Peanut butter has the energy of that mate who’s great craic in small doses but an absolute liability if you let things get out of hand. Delicious? Absolutely. Nutrient dense? Yep. But smear on too much before a run and suddenly your stomach feels like it’s hosting a tug of war.
So what’s the deal? Is peanut butter a reliable bit of pre-run fuel or a creamy sabotage waiting to happen?
Why Runners Love It
Peanut butter’s full of healthy fats, a bit of protein, and just enough carbs to make it useful. It’s calorie-dense, which means a small spoonful goes a long way, handy when you’re not up for eating a full meal but still need something to take the edge off that morning hunger.
It also sticks well to toast, bananas, bagels, rice cakes… or just your finger if you’re in a rush and dignity’s already out the window.
When It Goes Wrong
Peanut butter is slow to digest. That’s great if you’ve got a few hours before your long run. Not so great if you’ve got 22 minutes and you’ve just eaten half a jar on a bagel the size of your head.
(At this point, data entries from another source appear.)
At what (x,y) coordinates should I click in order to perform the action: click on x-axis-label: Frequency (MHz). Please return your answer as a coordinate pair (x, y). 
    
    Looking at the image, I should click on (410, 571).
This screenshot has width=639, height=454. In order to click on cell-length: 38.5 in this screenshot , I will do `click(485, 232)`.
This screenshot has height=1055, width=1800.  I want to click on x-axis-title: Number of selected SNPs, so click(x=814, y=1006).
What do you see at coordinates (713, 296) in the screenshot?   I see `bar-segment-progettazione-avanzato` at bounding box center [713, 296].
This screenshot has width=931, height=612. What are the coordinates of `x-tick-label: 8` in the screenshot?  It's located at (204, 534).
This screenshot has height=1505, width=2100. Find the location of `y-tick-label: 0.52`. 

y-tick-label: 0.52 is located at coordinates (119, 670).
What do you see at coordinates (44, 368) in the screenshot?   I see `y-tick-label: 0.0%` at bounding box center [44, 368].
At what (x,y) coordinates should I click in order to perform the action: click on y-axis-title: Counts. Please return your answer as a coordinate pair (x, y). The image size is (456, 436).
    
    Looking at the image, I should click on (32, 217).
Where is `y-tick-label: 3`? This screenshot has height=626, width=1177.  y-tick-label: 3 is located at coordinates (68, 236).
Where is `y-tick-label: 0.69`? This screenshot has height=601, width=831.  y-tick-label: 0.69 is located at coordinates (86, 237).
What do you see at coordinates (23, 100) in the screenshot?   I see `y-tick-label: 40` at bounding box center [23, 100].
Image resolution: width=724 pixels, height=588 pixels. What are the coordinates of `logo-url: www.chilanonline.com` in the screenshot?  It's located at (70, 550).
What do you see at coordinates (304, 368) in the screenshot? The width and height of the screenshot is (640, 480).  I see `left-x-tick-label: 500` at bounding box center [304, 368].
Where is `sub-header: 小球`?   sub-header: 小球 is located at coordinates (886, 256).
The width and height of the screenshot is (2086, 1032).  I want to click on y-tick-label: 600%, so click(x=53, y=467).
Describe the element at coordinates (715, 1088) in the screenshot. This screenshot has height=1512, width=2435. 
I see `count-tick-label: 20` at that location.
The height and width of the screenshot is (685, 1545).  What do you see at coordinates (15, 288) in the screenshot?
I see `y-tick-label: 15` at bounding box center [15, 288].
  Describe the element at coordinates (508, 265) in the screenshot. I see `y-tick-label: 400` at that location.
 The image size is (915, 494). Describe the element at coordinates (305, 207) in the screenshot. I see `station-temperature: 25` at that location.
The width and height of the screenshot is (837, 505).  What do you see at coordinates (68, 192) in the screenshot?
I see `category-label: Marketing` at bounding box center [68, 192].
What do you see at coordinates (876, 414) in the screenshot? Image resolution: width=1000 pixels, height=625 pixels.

Too much fat too close to your run can lead to nausea, heaviness, or the dreaded mid-run regret. You know the one, where you start seriously considering if that hedge up ahead is thick enough to hide behind.
Portion Size Matters
Think of it like this:
- One tablespoon? Grand.
- Two tablespoons? Risky.
- Straight from the jar while standing in your kitchen in your race kit? We’ve all been there. No judgement. But maybe rethink it.
Final Word
Peanut butter can absolutely be your friend, just keep it light and give it a bit of time to settle before lacing up. It’s not a race-day villain, but it’s definitely not a sprint-friendly food if you get greedy. Respect the spoon.